Diesel received no levy relief. Commercial transport, agriculture, mining, and manufacturing all run on diesel. The R8+ per litre increase flows directly into the cost of food, construction materials, and goods transport. Economists estimate the fuel shock will add 1.5 to 2 percentage points to South Africa's inflation rate over the next three months. [5] The South African Reserve Bank, which had been cautiously cutting interest rates, is now expected to pause or reverse course.
The distributional cruelty is precise. South Africa's wealthiest citizens drive fuel-efficient vehicles, live close to work, or can absorb the cost. The poorest citizens — domestic workers, informal traders, minibus taxi users — have no margin. The taxi industry, which moves an estimated 15 million passengers daily and runs entirely on minibus vehicles consuming 15 to 20 litres per 100 kilometers, faces fuel cost increases that will be passed directly to passengers in the form of fare hikes. [5]
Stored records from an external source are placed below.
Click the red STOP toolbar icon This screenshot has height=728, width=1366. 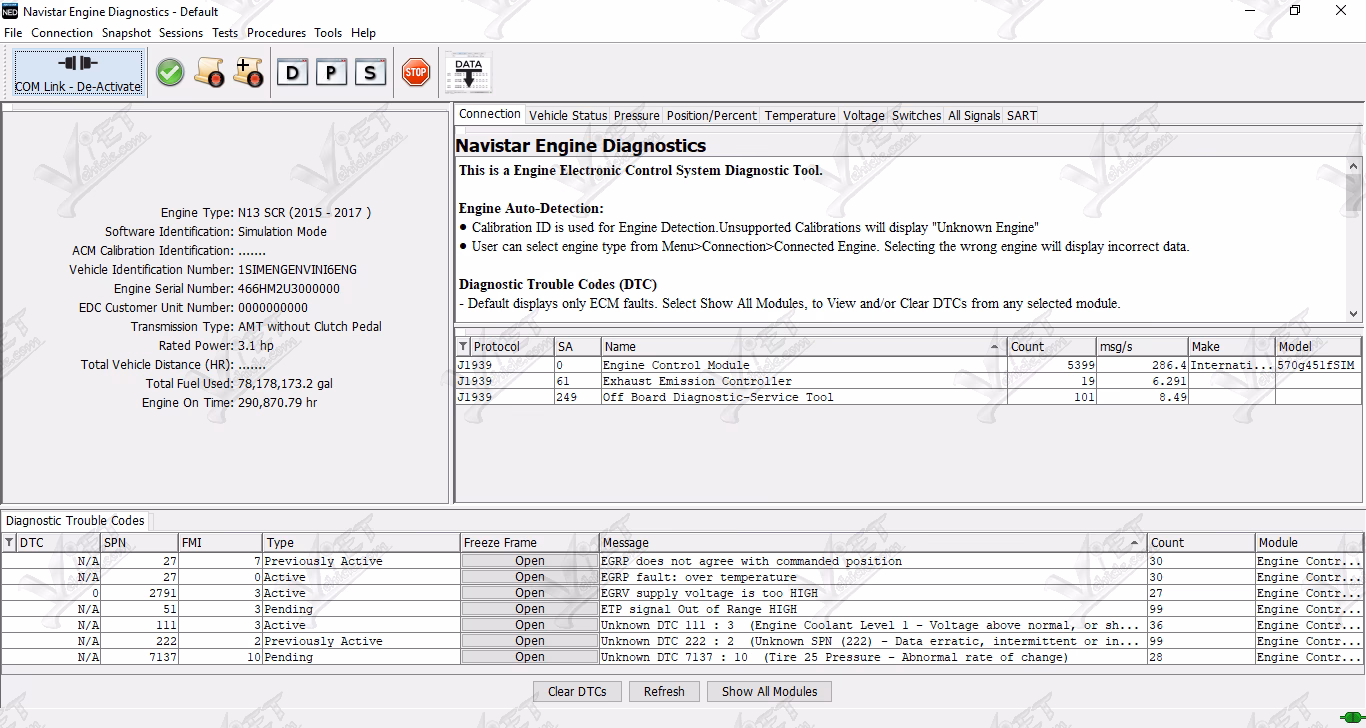click(x=416, y=71)
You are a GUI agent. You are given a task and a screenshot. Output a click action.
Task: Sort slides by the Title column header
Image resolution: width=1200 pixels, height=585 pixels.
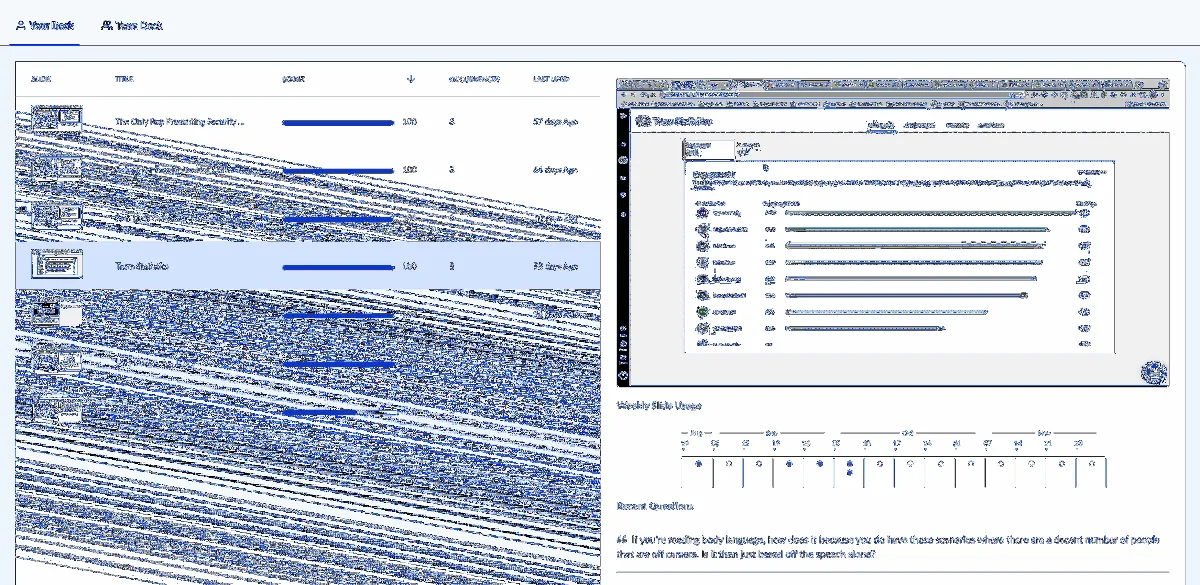pyautogui.click(x=124, y=79)
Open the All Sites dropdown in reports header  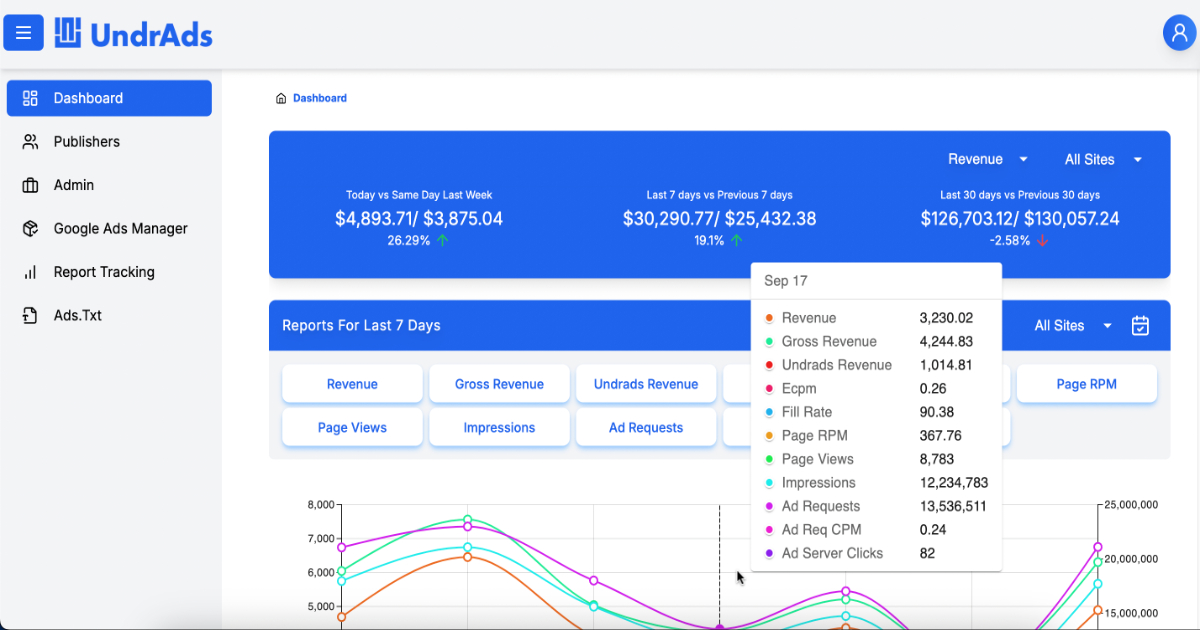(1073, 326)
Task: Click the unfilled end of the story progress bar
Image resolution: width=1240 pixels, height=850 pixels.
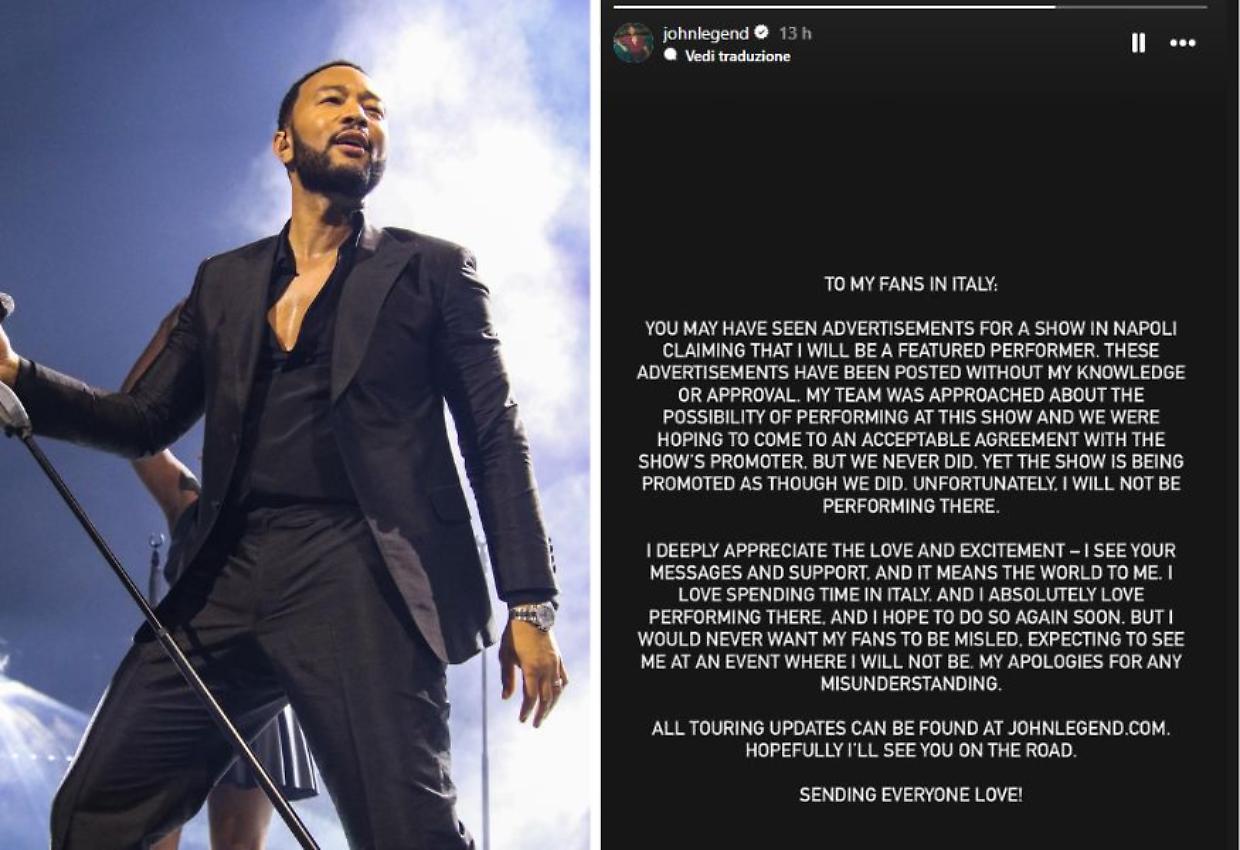Action: [x=1131, y=6]
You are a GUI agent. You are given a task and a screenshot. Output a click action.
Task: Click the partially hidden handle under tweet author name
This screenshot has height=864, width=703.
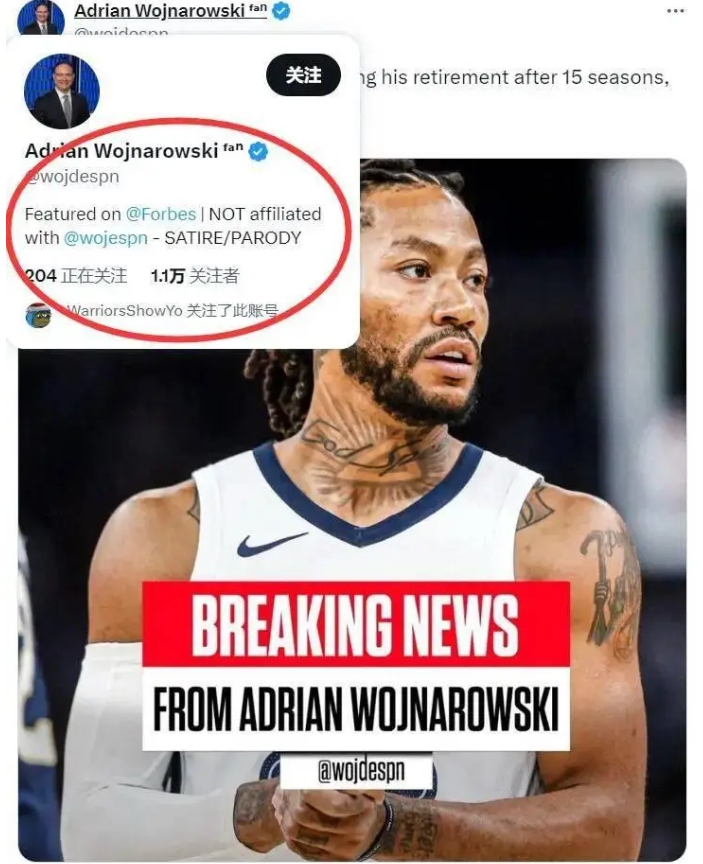pos(121,31)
None of this is South Africa's war. No South African policy contributed to it. No South African vote authorized it. No South African interest is served by it. Yet the economic consequences arrive at the pump with the same certainty as if the bombs were falling on Johannesburg.
This is what it means to be a net oil-importing country in a world where the largest military power can start a war in the world's most important oil corridor. The cost is globalized. The decision is not.